EXERCISE DIRECTIONS — Your task is to copy exactly the lines from the line containing "The image size is (1024, 575)." through the end of the listing below, with pictures left out.

DATA SHOWN —

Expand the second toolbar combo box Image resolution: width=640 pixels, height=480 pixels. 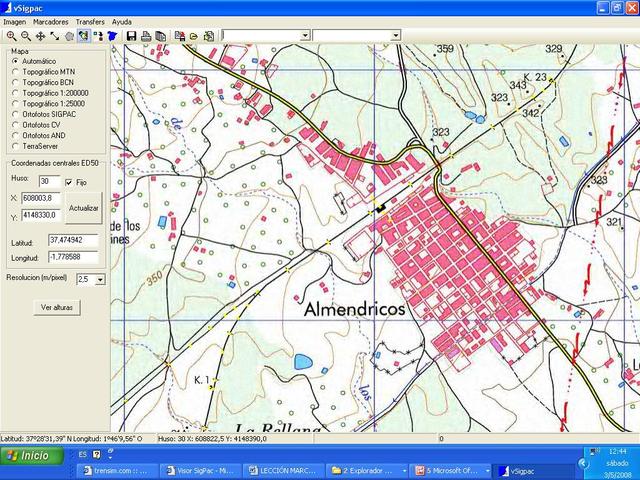coord(396,36)
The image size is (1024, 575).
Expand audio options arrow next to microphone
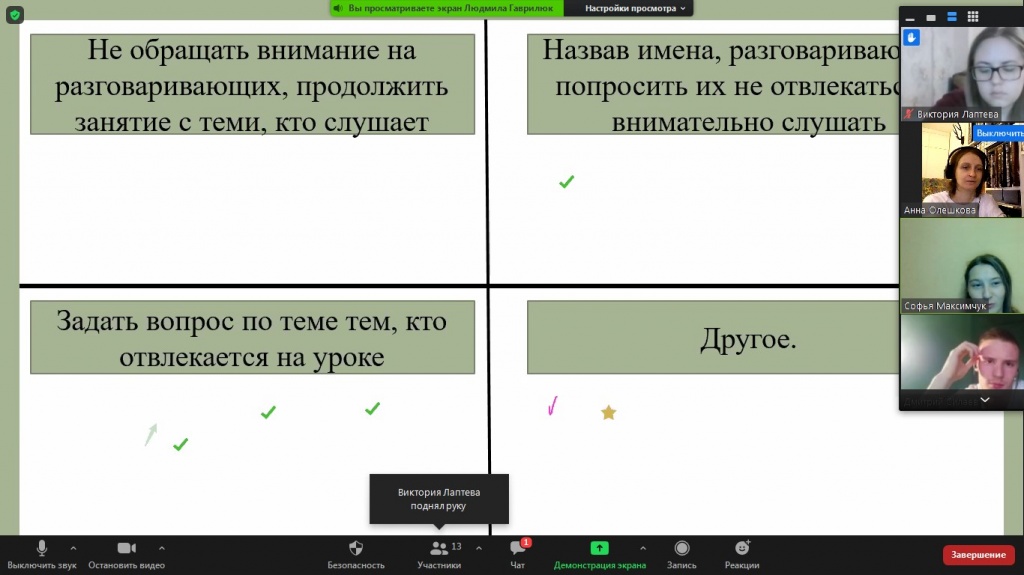[73, 548]
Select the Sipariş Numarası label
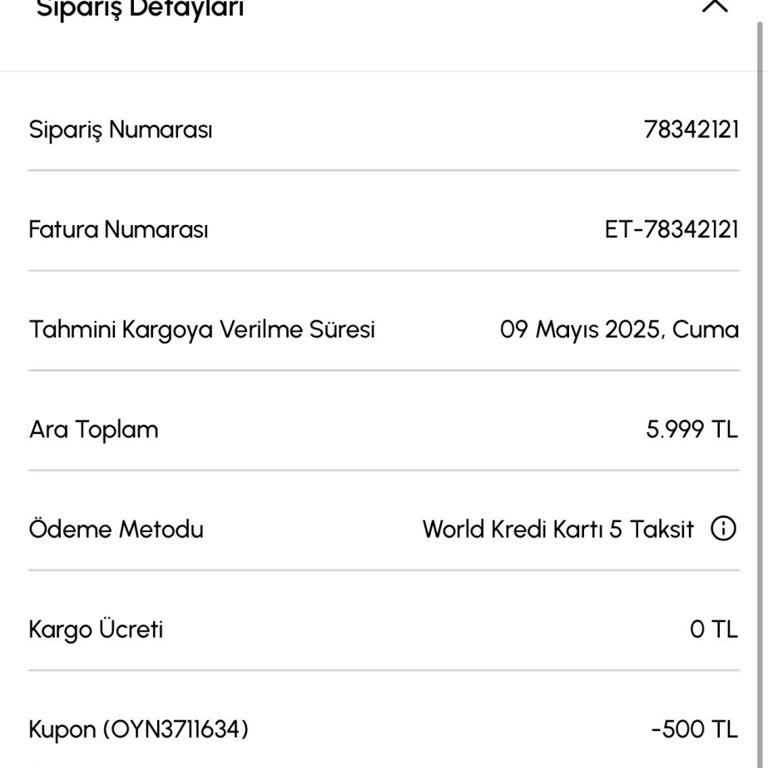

ANSWER SPACE —
The image size is (1024, 575).
Expand audio options arrow next to microphone
[73, 548]
Select the Sipariş Numarası label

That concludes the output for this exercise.